+++ Selected text +++

When Should A Child Stay Home Sick?

Cold and flu season can be especially hard on kids and parents. Torrance Memorial pediatrician Rita Tenenbaum, MB, offers advice about when to worry—and when not to.

Colds and flu can strike anyone at any time, of course, but these ailments aren’t really equal opportunity. Some people are more vulnerable—especially the very old and the very young. That makes this time of year particularly nerve-wracking for parents. The Centers for Disease Control recommends that everyone 6 months of age or older get an annual flu shot, ideally shortly after the updated vaccine—which is specifically designed to target each season’s strains—becomes available in October.

When kids do develop sneezing, sniffles or worse—the hint of a fever, an upset tummy, aches and pains—it can be tough for a parent to know when to keep their little one home from daycare or school, as well as when it’s time to head to the pediatrician, urgent care or even the emergency room. The decision is especially fraught for moms and dads whose jobs don’t allow for much or any sick time.

Dr. Rita Tenenbaum, MD, a pediatrician at the Torrance Memorial Physician Network office in Hermosa Beach, to get her guidance for parents caring for a sick child.

First off, when should a child absolutely stay home from school or child care?

+++

> **Required work**
Write out the passage on sick kids from "When Should A Child Stay" up to and including "when not to.", and switch "pediatrician" to "children's doctor".

+++ Record extracts +++

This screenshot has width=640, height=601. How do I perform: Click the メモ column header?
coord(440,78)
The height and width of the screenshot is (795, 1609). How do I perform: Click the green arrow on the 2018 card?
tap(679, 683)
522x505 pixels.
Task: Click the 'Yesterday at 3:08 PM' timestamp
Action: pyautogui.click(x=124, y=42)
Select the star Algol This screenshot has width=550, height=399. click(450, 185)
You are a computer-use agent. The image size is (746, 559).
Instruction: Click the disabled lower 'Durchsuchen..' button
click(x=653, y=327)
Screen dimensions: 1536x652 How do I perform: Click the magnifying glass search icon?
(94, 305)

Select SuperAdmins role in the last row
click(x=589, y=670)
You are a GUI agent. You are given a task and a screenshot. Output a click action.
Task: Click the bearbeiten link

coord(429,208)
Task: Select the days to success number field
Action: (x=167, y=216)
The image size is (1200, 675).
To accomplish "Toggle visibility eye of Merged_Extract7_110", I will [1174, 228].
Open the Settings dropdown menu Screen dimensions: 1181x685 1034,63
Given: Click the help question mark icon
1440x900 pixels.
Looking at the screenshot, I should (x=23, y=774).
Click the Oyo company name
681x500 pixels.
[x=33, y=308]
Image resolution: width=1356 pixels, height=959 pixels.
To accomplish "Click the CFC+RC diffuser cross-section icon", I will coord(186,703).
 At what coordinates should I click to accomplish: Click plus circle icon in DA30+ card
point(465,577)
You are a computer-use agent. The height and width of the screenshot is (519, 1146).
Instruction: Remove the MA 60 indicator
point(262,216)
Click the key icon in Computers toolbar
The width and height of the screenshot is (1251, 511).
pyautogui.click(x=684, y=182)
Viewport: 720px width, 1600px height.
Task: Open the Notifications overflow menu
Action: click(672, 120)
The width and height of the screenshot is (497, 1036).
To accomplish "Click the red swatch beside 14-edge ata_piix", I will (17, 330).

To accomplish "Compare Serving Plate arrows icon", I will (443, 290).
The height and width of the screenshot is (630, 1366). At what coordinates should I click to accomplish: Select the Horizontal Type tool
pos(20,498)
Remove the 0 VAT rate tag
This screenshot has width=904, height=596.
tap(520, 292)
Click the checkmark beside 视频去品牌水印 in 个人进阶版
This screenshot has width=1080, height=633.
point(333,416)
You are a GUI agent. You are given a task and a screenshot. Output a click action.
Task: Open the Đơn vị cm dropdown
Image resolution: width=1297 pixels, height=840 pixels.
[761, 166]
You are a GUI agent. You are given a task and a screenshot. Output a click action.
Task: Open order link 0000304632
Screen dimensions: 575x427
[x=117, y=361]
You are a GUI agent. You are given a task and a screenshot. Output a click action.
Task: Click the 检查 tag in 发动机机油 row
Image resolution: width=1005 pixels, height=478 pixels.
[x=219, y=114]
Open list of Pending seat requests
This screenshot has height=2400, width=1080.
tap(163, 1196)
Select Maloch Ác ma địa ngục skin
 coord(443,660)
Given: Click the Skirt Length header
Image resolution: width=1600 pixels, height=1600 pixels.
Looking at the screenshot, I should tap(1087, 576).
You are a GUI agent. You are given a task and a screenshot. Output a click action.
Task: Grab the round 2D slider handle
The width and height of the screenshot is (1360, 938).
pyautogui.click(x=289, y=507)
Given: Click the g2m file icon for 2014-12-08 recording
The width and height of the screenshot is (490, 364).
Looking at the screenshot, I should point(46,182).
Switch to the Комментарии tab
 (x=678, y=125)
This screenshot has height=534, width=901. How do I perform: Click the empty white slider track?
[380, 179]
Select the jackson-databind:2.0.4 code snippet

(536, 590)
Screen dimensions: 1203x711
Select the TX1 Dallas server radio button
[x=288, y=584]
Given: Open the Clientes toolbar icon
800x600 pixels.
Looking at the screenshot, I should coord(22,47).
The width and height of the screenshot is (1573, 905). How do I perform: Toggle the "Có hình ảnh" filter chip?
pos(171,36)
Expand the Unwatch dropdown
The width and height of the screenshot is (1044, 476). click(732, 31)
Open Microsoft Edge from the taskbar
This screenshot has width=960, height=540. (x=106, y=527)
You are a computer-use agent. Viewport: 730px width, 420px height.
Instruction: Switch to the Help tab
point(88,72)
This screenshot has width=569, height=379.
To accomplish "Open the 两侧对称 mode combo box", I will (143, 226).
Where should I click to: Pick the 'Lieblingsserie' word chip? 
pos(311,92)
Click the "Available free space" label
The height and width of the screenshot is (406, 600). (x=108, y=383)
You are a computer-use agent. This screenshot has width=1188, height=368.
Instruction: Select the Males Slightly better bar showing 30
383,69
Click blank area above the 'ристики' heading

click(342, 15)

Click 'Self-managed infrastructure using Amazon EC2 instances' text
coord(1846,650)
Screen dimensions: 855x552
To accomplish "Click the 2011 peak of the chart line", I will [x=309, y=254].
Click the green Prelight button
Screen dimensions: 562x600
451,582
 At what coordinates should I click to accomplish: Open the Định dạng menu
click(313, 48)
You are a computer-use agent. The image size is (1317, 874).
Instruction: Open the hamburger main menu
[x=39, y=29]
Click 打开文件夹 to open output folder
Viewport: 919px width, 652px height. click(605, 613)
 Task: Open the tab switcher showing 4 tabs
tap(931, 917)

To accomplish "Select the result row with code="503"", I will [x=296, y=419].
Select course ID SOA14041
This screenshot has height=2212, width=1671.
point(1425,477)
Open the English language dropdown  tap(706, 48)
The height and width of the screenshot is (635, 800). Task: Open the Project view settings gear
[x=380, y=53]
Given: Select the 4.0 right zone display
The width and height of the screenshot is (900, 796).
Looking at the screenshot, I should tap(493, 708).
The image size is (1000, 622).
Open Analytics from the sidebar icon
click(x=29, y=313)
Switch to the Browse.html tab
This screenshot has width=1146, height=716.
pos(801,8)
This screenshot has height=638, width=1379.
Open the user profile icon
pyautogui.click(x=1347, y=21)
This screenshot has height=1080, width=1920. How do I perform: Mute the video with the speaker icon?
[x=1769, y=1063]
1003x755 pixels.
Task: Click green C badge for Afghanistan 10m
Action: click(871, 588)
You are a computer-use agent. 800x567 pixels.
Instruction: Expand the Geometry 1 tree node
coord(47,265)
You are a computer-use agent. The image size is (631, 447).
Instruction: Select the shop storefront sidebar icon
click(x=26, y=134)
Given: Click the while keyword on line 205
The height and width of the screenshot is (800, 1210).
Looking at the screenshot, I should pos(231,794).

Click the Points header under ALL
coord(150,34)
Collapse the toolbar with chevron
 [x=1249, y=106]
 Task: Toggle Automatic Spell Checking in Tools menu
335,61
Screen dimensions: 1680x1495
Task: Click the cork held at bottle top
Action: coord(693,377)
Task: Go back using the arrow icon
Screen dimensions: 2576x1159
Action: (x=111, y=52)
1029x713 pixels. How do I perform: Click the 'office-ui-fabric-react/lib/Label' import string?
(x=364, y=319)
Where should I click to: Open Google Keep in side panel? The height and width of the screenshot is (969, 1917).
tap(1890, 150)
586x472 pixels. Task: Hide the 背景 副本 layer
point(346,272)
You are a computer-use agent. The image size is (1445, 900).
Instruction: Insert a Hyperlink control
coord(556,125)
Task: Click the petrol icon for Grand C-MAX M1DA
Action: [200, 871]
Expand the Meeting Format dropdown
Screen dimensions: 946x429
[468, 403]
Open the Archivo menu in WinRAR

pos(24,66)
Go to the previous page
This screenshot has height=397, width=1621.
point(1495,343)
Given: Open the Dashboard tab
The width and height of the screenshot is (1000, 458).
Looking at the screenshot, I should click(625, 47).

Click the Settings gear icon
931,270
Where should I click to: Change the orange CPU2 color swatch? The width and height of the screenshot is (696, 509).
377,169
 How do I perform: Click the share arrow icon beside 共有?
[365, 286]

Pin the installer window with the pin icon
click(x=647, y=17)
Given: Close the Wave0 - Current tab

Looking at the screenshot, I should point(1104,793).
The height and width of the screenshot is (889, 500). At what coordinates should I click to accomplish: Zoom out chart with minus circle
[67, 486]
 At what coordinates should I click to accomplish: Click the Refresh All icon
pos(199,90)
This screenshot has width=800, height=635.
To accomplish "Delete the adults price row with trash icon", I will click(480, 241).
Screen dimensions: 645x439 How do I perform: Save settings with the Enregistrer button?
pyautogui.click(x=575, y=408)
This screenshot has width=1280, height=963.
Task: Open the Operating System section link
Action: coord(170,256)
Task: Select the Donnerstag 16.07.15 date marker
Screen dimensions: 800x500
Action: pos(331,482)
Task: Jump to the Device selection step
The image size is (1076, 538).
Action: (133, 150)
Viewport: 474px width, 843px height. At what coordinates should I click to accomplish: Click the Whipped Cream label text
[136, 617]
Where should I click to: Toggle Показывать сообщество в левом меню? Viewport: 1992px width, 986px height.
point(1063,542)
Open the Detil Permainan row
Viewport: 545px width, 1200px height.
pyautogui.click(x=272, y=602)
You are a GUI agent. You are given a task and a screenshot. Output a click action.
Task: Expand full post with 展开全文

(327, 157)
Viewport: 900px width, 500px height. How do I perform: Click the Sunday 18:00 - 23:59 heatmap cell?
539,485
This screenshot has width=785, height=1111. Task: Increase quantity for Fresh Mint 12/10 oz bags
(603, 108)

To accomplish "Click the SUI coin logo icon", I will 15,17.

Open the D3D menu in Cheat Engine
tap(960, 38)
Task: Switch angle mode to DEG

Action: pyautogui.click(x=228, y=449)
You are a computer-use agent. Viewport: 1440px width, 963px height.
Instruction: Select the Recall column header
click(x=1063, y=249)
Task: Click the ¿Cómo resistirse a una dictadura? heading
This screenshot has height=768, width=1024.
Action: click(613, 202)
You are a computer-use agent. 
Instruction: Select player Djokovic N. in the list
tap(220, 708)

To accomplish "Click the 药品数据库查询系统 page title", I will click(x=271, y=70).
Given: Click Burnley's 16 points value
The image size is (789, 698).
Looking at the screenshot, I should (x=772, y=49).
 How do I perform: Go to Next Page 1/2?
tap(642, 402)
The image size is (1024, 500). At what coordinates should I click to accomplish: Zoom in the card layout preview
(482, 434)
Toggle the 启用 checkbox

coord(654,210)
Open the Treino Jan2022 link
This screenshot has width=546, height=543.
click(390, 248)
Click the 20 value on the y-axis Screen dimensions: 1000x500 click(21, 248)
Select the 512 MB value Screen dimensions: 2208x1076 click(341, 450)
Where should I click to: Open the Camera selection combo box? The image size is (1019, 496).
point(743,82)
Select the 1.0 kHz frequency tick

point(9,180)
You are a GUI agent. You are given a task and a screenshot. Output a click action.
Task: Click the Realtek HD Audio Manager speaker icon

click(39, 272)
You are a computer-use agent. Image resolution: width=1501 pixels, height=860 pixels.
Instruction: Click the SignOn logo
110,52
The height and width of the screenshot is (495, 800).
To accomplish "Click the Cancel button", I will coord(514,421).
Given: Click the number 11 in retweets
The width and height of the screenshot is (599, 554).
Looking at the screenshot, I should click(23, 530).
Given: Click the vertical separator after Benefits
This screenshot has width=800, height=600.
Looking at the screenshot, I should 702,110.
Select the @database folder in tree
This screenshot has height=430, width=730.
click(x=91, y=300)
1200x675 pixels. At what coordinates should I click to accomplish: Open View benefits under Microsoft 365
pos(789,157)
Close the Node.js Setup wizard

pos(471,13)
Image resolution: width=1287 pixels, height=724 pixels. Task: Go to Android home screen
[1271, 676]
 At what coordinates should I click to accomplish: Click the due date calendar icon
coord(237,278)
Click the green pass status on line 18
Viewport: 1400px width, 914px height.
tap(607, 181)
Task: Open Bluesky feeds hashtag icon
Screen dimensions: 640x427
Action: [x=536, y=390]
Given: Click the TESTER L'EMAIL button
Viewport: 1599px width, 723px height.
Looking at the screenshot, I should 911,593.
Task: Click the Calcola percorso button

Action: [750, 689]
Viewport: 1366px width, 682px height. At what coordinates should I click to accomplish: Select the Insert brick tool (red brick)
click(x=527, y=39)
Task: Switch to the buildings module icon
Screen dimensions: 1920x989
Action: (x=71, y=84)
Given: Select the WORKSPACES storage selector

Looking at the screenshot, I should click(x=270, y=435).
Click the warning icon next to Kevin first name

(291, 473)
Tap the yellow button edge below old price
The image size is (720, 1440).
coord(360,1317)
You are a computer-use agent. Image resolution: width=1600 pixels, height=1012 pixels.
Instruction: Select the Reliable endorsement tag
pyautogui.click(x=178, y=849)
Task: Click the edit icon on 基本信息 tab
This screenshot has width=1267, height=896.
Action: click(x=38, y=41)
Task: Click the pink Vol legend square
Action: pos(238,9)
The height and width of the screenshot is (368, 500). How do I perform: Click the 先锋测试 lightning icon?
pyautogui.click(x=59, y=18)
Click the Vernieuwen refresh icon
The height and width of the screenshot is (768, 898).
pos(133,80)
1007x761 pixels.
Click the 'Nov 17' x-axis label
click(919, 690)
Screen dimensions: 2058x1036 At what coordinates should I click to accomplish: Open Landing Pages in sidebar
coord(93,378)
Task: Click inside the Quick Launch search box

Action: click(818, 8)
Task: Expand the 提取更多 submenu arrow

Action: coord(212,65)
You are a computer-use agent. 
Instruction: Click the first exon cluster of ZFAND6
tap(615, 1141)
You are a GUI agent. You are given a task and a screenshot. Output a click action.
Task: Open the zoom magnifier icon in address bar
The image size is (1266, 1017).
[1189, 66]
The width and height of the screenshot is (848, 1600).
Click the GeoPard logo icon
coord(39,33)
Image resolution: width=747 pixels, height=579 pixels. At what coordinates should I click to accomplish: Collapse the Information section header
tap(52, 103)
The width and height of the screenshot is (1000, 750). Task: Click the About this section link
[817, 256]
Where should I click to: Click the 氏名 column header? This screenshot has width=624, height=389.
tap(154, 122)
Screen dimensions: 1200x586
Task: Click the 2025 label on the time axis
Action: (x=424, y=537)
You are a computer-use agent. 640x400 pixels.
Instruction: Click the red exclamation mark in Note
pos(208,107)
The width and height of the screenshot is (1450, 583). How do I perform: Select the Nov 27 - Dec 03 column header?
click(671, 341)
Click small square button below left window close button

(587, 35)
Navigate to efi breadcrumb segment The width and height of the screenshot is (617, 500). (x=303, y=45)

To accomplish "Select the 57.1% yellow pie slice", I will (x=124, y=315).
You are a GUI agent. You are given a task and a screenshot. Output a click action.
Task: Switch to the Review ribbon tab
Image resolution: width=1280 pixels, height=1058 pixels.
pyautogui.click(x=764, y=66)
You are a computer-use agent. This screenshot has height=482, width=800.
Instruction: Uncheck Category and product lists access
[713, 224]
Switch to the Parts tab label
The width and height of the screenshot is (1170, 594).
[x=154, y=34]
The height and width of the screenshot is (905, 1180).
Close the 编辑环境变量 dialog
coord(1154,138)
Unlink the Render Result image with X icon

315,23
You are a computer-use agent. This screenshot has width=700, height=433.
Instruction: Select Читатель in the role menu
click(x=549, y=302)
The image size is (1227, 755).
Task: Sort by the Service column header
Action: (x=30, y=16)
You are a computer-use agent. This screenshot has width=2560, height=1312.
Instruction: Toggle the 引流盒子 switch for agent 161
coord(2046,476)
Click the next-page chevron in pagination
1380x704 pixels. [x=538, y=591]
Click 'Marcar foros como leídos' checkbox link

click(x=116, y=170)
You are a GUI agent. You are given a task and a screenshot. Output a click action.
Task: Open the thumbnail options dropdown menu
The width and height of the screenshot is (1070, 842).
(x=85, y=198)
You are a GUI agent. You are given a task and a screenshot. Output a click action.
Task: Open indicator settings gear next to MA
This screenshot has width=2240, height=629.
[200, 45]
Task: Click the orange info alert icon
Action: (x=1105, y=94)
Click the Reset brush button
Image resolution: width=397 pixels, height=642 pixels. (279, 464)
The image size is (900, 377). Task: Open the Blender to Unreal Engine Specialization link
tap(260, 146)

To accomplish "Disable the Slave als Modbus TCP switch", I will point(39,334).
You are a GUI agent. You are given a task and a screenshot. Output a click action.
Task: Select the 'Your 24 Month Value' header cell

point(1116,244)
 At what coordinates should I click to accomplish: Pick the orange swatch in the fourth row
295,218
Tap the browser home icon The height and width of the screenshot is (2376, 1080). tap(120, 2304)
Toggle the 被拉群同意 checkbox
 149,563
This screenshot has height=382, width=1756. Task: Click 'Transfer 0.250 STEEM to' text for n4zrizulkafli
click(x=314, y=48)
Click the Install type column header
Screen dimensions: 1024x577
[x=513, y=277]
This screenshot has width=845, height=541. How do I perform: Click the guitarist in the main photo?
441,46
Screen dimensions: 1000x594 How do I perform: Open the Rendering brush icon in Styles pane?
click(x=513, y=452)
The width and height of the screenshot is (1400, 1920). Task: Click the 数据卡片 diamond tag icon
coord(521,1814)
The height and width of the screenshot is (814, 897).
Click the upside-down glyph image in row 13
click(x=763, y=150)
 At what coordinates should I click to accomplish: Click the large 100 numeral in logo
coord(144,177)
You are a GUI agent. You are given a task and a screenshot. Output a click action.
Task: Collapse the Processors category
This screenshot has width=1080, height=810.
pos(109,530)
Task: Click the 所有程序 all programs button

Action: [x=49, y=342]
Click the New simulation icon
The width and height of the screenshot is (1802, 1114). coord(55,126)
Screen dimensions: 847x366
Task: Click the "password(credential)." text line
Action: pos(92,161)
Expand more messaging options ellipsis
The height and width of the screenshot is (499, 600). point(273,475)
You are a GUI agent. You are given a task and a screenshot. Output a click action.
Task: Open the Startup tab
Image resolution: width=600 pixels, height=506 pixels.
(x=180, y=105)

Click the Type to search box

+++

> **Completed exercise**
When Should A Child Stay Home Sick?

Cold and flu season can be especially hard on kids and parents. Torrance Memorial children's doctor Rita Tenenbaum, MB, offers advice about when to worry—and when not to.